**REQUIRED ACTION**
Begin at the line containing "[El Malpensante / Dos" in the entries below and end at the line containing "OTHON P. BLANCO (331, 222)"; transcribe that range exactly and nothing outside it.

[Items from a dataset]
# # # #

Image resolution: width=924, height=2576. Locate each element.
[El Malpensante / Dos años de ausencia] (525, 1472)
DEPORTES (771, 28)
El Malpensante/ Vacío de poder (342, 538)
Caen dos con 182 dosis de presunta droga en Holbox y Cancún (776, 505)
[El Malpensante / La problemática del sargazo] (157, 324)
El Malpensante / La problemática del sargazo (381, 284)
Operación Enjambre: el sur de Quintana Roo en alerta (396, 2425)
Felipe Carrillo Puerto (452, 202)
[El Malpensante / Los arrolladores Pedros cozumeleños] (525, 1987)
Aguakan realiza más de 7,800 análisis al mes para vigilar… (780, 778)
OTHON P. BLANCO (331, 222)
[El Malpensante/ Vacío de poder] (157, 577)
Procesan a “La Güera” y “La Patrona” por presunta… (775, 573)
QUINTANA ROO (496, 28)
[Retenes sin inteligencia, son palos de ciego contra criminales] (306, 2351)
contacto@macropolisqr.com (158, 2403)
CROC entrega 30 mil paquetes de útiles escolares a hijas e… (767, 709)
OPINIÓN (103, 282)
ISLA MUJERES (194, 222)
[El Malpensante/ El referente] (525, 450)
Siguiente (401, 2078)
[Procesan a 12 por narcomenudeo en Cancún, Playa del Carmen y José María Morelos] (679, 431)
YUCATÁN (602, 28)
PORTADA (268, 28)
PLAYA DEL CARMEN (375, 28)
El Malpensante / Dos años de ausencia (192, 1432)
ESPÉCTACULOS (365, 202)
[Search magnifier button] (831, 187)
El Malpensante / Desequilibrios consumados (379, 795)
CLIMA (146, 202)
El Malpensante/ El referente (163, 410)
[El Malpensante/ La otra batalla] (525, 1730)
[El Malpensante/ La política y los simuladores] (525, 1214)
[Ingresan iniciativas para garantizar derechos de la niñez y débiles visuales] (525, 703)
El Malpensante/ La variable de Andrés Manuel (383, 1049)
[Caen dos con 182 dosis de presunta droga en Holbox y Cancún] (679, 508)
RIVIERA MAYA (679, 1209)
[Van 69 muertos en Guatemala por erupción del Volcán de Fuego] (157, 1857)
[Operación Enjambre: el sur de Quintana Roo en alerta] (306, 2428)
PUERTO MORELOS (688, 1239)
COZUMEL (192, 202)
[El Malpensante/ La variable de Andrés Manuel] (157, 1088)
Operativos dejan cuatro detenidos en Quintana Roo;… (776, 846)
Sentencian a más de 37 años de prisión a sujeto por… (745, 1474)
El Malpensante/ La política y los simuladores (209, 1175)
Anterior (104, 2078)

# # # #

**ANSWER TO THIS TASK**
[El Malpensante / Dos años de ausencia] (525, 1472)
DEPORTES (771, 28)
El Malpensante/ Vacío de poder (342, 538)
Caen dos con 182 dosis de presunta droga en Holbox y Cancún (776, 505)
[El Malpensante / La problemática del sargazo] (157, 324)
El Malpensante / La problemática del sargazo (381, 284)
Operación Enjambre: el sur de Quintana Roo en alerta (396, 2425)
Felipe Carrillo Puerto (452, 202)
[El Malpensante / Los arrolladores Pedros cozumeleños] (525, 1987)
Aguakan realiza más de 7,800 análisis al mes para vigilar… (780, 778)
OTHON P. BLANCO (331, 222)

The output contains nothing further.